A native of Topeka, Kansas, she grew up in San Diego and studied drama at San Francisco State University and the American Conservatory Theater in San Francisco before traveling to New York City and finding success there on stage.

Candice Bergen (Catherine Frazier)

Candice Bergen was born into a show business family that was headed by her father, ventriloquist Edgar Bergen, and her mother, Frances, an actress and dancer. She made her professional debut at the age of 6 on her father's popular radio show, but delayed entering show business while completing her education and learning photography as an avocation.

She made her film debut as a co-star in the 1966 drama THE GROUP, following with roles in the films The Sand Pebbles; The Day The Fish Came Out; The Magus; The Adventurers; The Executioner; Getting Straight; Soldier Blue; Carnal Knowledge; The Hunting Party; T.R. Baskin; 11 Harrowhouse; The Wind And The Lion; Bite The Bullet; The Domino Principle; Oliver's Story; Starting Over (for which she earned an Academy Award nomination for Best Supporting Actress); RICH AND FAMOUS; GANDHI; 2010; and STICK, before finding success in television as the star of creator and producer Diane English's acclaimed situation comedy, "Murphy Brown," for which she won five EMMY Awards as Best Actress in a Comedy Series.

Her recent films include MISS CONGENIALITY, SWEET HOME ALABAMA, VIEW FROM THE TOP and THE IN-LAWS. She currently co-stars on the celebrated ABC television series "Boston Legal," and recently received her second EMMY Award nomination as Best Supporting Actress in a Drama Series for her work on that program.

India Ennenga (Molly Haines)

Despite her young age, India Ennenga has already distinguished herself as a tremendous actress. In the last year, this talented and precocious actress has completed two feature films in addition to THE WOMEN. In Brooks Branch's highly anticipated independent film MULTIPLE SARCASMS, she portrays Timothy Hutton and Dana Delaney's daughter, co-starring with Mira Sorvino, Stockard Channing and Mario Van Peeples. She also starred opposite Jason Behr in Stephen Clark's low budget feature film FROST, which made its World Premiere at Slamdance 2008. The film also stars Lucy Gordon, Monet Mazur and Krysten Ritter. Additional credits include the title character in the award winning short film, CELAMY, produced by Kulture Machine; and 26 episodes of the cartoon, "Pinky Dinky Doo," a co-production of Sesame Workshop and Nickelodeon, in which India played the lead character, Pinky. The popular "Pinky" has aired for the last couple of years on both Noggin and Nickelodeon and India is presently recording the second season.

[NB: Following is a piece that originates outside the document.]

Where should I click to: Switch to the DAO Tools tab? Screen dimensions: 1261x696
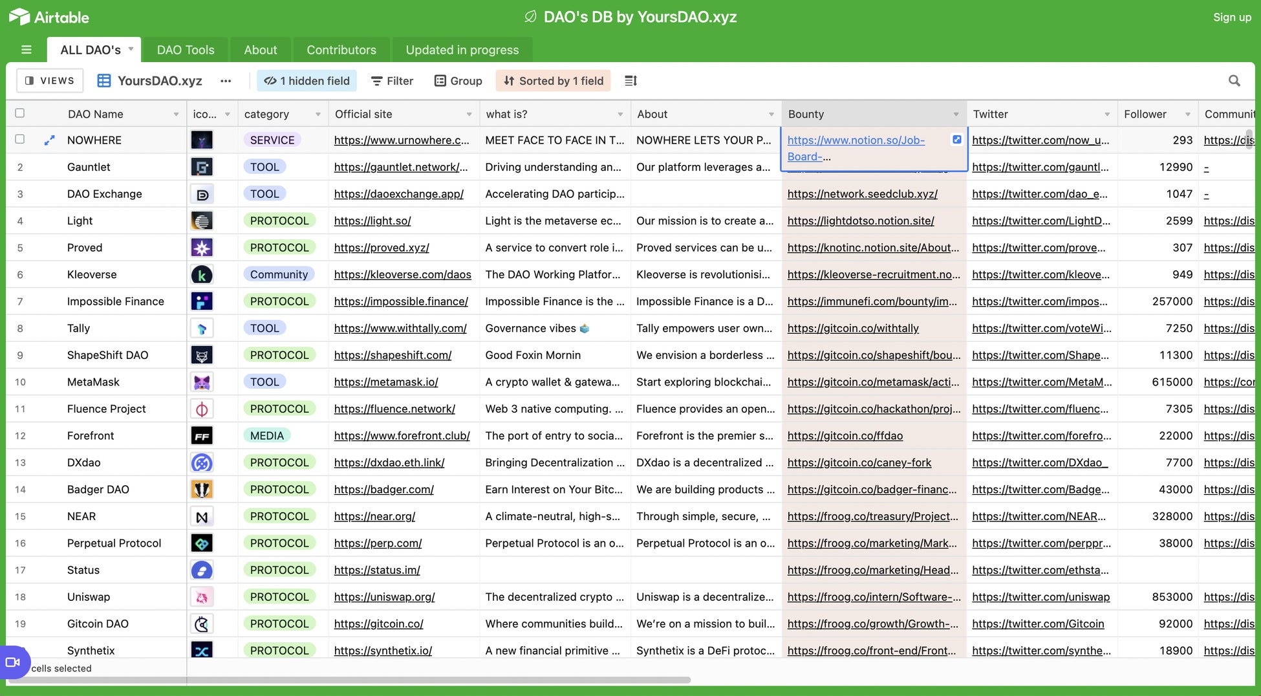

Carrie Fisher (Bailey Smith)

Since her feature debut opposite Warren Beatty in SHAMPOO in 1975, Carrie Fisher has been a compelling force in the film industry. She attained international recognition as Princess Leia, a role that made her a cultural icon, in the box office sensation STAR WARS and the smash hit sequels THE EMPIRE STRIKES BACK and RETURN OF THE JEDI. Other acting credits include THE BLUES BROTHERS, GARBO TALKS, THE MAN WITH ONE RED SHOE, HANNAH AND HER SISTERS, THE BURBS, THIS IS MY LIFE, WHEN HARRY MET SALLY, AUSTIN POWERS, JAY AND SILENT BOB STRIKE BACK, along with CHARLIES ANGELS II, WONDERLAND, STATESIDE, "Weeds," "30 Rock," and the upcoming COUGAR CLUB and FANBOYS. Along with Julia Roberts, Fisher is one of the top grossing females of all time (having more to do with the films she was in, than with her…but still…)

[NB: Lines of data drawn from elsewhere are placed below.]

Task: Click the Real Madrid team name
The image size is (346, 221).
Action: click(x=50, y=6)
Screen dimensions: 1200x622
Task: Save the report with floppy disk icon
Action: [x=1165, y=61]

Fisher became a sensation with The New York Times bestseller, POSTCARDS FROM THE EDGE, for which she won the Los Angeles Pen Award for Best First Novel. Two additional best selling novels, SURRENDER THE PINK and DELUSIONS OF GRANDMA, followed. Along with writing THESE OLD BROADS for ABC TV, Fisher also wrote the screenplay based on her best seller POSTCARDS FROM THE EDGE, which starred Meryl Streep and Shirley MacLaine. She is currently working on a project for John Wells as well as having various other television and film projects in the works.

On top of all that, she still finds time to write original pieces and conduct interviews for various leading magazines and newspapers, including Harper's Bazaar, Vogue, Details, Travel & Leisure, and The New York Times.

Ms. Fisher's fourth and most recent novel, "The Best Awful," received rave reviews and is out in paperback now. She is currently adapting "The Best Awful" for HBO, with Bruce Cohen and Dan Jinks producing.

Carrie Fisher's experience with mental illness and addiction has made her a very popular speaker on the lecture circuit as well. She has appeared on the Senate floor urging state legislators to increase government funding on medication for people living with mental health issues. She has received dozens of various awards for her courage and commitment to fighting mental illness and the stigmas that are associated with it. Her outrageous sense of humor makes her an ideal speaker for other compelling issues such as surviving single motherhood and growing up Hollywood with a point of view that few celebrities have.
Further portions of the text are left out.